Content of the Medical Effectiveness Sections of CHBRP Reports
Key findings from the review of the medical evidence are presented in the Executive Summary of each CHBRP report. The Executive Summary also includes caveats or limitations to the medical effectiveness analysis. These may include discussions about gaps in information, the methodological quality of studies, and implications of evidence for current practice guidelines.
More detailed findings are presented in the medical effectiveness section of the text of the report. The medical effectiveness section includes information regarding the:
- Services covered under the proposed mandate
- Outcomes of interest
- Methods used to gather evidence
- Evidence for each outcome measure assessed
- The medical effectiveness team's conclusion regarding the effectiveness of the intervention.
All CHBRP reports contain a qualitative synthesis of the medical literature on the outcomes of interest. In some cases, the effectiveness team also produces quantitative estimates of effectiveness for select outcomes. The criteria and guidelines for quantitative estimates are discussed in Medical Effectiveness Analysis Research Approach.
The reports also include a table that summarizes the effectiveness team's findings for each outcome with regard to research design, statistical significance, direction of effect, size of effect, and generalizability, as well as the team's conclusion regarding the intervention's effectiveness.
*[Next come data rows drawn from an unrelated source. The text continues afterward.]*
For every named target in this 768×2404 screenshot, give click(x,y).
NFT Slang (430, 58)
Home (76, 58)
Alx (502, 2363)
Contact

Further information about the effectiveness analyses is presented in two appendices. The first Appendix describes the methods used to conduct the literature review. The second Appendix consists of a table that lists the studies included in the medical effectiveness analysis and their major characteristics, such as the specific screening test, diagnostic test, or treatment assessed, the research design, the sample size, the population studied, and the location at which the study was conducted.